Answer:
Q1= 9.42
Q2= 227 KJ
Q3= 31.4 KJ
Qt=269 KJ
Explanation:
First you have to find the heat needed to make ice at a temperature of -45 C to pass to a temperature of 0 C.
You're given the formula so all you have to do is replace by the data you're given (remember to make the Celsius, Kelvin by adding 273.15 to the Celsius since the magnitudes of temperature they're giving you in the constants are the Kelvin)
Q1= (2.093 J/gxK)(100 g)(45 K)
Q1=9418.5 J
Q1=9.4185 KJ≈9.42 Kj(you're asked to give your answer in KJ)

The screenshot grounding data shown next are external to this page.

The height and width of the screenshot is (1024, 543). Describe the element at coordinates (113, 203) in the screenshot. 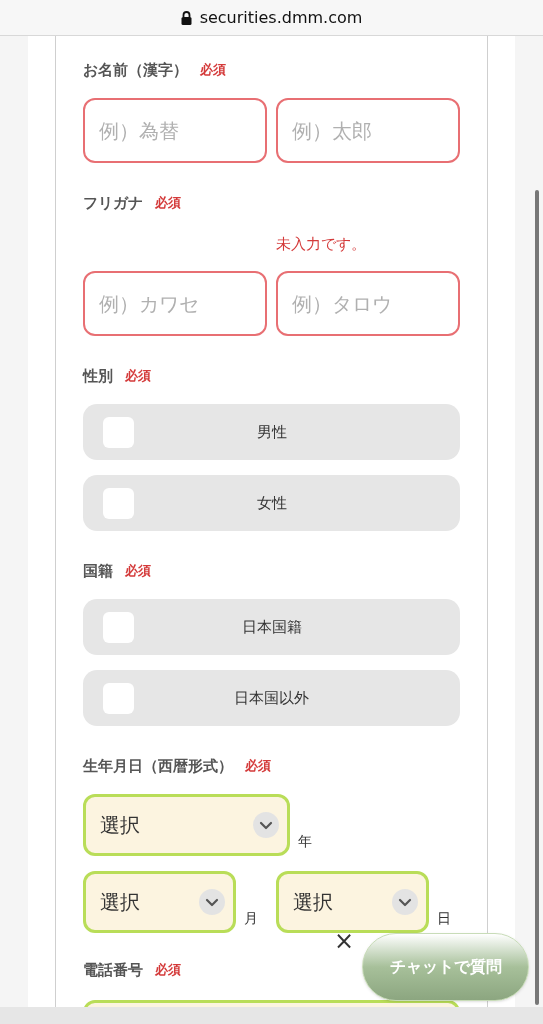

I see `field-label: フリガナ` at that location.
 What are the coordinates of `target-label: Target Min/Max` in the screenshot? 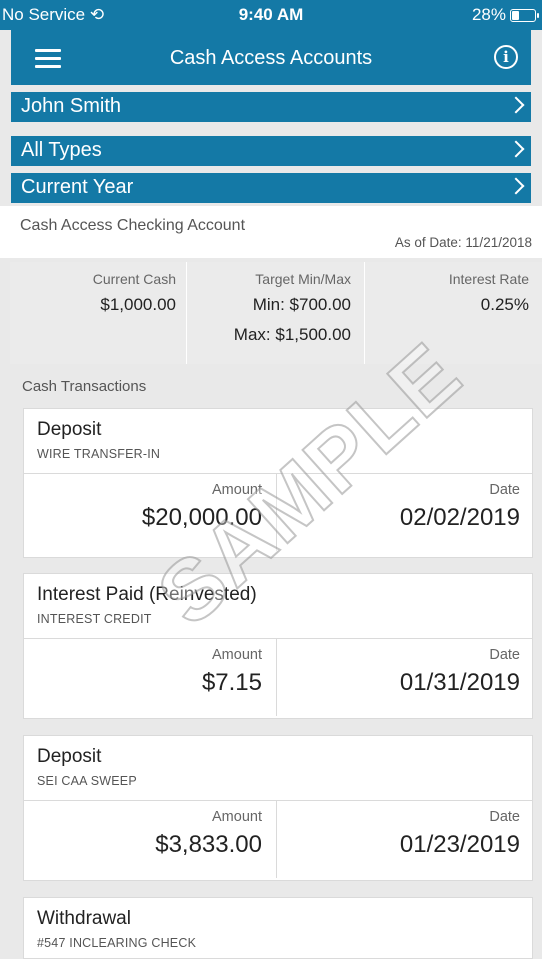 It's located at (303, 279).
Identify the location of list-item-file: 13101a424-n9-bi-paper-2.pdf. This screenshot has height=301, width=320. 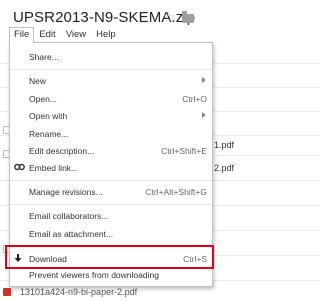
(78, 292).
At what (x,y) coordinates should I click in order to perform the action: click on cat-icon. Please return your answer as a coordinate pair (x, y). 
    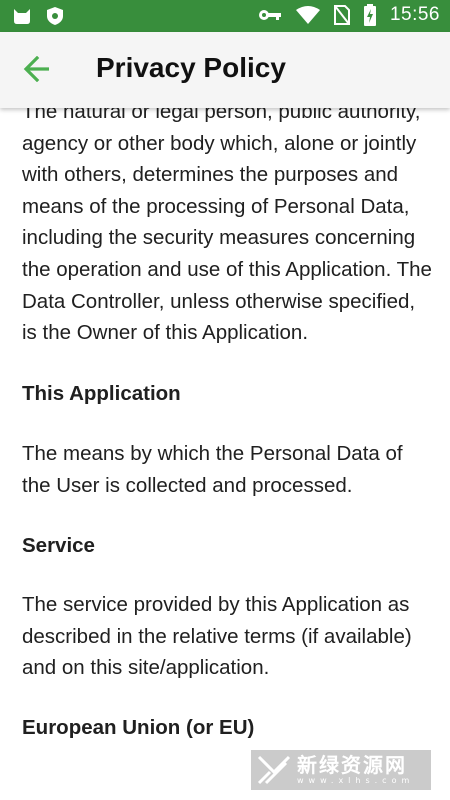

You know have to find the energy needed to liquify the ice, in other words you need to use the enthalpy of fusion to determine the energy that's being used, and since you have 100 grams of water, you only need to find the number of moles present in 100 grams of water by dividing the number of grams by the molar mass of water (18 g/mol) and then replace in the equation.
Q2=(5.56 mol)(40.7 KJ/mol)
Q2=227 KJ
You know have to find the energy needed to raise the temperature of water from 0 C to 75 C. You do the same thing as you did in the first step:
Q3=(4.184 J/gxK)(100 g/)(75K)
Q3=31380 J
Q3=31.38 KJ≈31.4 KJ
For the final step, you only add the Qs of each step:
9.42KJ+227KJ+31.4KJ= 267.82 KJ ≈ 267.8 KJ
Why do you use these procedures?
Well, you could simply have made a unique equation at first sight that involved the changes of temperature from -45 C to 75 C, but you have a phase change in the middle. Phase change keep temperature constant but they require heat from the surroundings in order to, in the case of ice, break the bonds that keep the molecules tight together.
This heat required from the surroundings is the Enthalpy of phase change, in this case enthalpy of fusion.